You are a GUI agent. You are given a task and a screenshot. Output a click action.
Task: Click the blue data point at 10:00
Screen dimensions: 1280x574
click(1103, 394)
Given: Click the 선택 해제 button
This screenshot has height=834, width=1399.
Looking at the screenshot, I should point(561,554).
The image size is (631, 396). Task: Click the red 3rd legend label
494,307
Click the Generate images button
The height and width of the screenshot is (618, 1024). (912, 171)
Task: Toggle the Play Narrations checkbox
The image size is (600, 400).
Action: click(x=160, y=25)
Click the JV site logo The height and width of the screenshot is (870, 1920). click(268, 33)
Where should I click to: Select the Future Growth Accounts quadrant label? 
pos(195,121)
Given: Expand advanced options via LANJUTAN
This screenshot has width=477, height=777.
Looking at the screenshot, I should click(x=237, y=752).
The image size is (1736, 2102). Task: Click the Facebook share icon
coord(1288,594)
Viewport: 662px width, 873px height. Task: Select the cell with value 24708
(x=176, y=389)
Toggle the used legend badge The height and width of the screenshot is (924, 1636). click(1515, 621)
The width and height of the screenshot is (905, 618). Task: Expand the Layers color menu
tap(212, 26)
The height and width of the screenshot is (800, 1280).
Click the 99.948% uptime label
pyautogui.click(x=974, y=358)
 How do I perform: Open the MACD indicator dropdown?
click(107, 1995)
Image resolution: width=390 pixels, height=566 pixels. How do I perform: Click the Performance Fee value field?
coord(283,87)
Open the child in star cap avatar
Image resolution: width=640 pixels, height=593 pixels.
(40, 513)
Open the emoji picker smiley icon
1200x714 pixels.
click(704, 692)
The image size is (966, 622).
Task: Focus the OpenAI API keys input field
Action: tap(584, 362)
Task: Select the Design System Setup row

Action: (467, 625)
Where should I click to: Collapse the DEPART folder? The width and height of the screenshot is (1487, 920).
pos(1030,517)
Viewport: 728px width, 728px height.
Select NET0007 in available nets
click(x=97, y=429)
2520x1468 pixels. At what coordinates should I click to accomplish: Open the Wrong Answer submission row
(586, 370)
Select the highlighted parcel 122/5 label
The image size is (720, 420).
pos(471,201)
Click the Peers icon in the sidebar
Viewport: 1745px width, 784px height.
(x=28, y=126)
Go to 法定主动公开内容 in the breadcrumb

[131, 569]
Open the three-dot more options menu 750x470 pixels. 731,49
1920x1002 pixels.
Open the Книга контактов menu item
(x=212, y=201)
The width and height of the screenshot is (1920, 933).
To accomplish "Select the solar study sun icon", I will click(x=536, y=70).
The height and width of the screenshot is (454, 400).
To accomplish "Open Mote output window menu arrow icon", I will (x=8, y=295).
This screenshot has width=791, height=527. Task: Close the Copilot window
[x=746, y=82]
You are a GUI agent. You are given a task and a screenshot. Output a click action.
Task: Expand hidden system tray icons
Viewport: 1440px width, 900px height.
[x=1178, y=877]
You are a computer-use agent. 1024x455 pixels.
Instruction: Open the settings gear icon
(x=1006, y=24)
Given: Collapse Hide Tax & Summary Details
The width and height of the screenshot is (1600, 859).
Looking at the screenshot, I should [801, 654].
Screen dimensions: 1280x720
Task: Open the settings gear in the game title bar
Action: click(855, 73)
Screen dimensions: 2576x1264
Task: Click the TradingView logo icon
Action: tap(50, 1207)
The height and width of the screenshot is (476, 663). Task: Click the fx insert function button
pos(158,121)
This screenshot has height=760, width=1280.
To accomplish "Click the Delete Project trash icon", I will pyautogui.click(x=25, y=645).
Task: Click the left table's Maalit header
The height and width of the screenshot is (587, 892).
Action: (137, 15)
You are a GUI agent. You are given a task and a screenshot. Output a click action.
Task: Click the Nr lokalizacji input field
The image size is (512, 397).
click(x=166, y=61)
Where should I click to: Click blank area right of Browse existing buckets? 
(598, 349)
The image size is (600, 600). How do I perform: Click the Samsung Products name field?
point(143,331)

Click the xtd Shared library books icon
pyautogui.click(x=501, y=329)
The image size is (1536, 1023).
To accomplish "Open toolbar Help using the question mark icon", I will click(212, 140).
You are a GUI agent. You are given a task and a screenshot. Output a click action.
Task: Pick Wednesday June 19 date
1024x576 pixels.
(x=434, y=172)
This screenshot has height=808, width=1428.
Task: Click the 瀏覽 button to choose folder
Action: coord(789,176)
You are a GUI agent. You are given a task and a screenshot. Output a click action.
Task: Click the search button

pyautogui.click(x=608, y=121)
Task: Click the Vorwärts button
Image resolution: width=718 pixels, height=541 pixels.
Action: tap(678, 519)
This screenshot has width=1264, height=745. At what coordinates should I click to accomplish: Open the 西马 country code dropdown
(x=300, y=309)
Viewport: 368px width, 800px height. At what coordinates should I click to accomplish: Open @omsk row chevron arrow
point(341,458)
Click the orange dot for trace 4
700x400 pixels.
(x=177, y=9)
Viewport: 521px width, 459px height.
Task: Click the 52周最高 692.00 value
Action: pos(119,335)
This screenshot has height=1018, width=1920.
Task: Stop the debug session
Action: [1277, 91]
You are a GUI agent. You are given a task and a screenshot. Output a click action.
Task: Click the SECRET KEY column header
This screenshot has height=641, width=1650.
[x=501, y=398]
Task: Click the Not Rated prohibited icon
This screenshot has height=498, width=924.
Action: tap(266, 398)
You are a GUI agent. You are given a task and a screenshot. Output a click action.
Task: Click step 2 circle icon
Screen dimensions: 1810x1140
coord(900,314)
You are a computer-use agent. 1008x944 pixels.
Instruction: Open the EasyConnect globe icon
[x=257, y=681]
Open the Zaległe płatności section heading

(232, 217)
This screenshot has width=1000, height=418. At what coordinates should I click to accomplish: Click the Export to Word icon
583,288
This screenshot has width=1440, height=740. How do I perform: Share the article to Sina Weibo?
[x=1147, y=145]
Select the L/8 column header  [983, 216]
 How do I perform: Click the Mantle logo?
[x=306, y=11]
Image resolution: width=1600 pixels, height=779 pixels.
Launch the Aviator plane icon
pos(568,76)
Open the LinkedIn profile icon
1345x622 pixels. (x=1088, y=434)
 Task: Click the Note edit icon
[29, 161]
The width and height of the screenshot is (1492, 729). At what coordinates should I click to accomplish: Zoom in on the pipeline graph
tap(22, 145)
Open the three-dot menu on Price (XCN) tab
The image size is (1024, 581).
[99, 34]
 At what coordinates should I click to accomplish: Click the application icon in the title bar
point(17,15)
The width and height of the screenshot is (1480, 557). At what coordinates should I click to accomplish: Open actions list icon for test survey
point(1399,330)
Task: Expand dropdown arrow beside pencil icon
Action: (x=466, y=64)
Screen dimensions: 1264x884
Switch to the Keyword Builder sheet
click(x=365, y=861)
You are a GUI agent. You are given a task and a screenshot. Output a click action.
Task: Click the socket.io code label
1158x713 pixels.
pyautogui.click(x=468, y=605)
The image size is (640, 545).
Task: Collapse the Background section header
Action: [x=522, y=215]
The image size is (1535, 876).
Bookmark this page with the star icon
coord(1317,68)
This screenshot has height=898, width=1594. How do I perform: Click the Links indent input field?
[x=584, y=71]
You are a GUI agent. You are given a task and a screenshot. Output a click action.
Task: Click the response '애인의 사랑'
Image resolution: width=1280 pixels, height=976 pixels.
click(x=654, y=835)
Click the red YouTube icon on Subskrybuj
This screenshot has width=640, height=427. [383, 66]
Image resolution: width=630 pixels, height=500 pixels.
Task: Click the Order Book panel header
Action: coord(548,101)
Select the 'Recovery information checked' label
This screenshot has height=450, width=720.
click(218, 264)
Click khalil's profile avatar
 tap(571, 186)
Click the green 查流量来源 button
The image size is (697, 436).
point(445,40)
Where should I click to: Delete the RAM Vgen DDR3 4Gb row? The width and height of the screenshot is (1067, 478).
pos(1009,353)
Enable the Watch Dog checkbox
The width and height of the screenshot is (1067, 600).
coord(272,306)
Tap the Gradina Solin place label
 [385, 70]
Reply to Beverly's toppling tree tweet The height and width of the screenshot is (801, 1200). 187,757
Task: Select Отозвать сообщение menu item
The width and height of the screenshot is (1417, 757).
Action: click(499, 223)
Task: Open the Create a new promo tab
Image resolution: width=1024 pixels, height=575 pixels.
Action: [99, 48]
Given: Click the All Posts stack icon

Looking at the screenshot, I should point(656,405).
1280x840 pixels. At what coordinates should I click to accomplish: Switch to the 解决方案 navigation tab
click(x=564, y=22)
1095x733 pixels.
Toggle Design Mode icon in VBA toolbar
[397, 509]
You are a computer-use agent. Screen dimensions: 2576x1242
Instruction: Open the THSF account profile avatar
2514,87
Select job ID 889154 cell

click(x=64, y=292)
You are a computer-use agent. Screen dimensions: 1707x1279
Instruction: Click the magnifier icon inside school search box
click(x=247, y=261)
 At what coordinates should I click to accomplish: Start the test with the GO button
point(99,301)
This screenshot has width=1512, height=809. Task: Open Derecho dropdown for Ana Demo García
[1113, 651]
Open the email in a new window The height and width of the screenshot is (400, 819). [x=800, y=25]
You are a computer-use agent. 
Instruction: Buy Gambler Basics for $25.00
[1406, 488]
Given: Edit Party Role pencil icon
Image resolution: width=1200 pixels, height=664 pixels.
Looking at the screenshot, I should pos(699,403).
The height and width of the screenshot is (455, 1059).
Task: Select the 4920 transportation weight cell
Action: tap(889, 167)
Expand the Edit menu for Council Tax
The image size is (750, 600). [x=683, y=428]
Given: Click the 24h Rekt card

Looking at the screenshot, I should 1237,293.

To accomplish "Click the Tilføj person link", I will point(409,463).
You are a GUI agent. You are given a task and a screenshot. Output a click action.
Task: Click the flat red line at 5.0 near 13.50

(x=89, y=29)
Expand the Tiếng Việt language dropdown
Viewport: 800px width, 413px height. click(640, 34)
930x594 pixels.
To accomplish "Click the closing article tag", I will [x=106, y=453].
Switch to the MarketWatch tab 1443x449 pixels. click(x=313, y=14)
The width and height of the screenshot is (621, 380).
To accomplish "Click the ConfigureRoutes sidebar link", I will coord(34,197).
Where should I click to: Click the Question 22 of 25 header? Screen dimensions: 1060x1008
# # #
Exercise requirements
Write out again only the lines from the one with "The width and height of the screenshot is (621, 380)." through the last line of the records above. Keep every word as it stands.

Task answer
The width and height of the screenshot is (621, 380).
To accomplish "Click the ConfigureRoutes sidebar link", I will coord(34,197).
Where should I click to: Click the Question 22 of 25 header? Screen dimensions: 1060x1008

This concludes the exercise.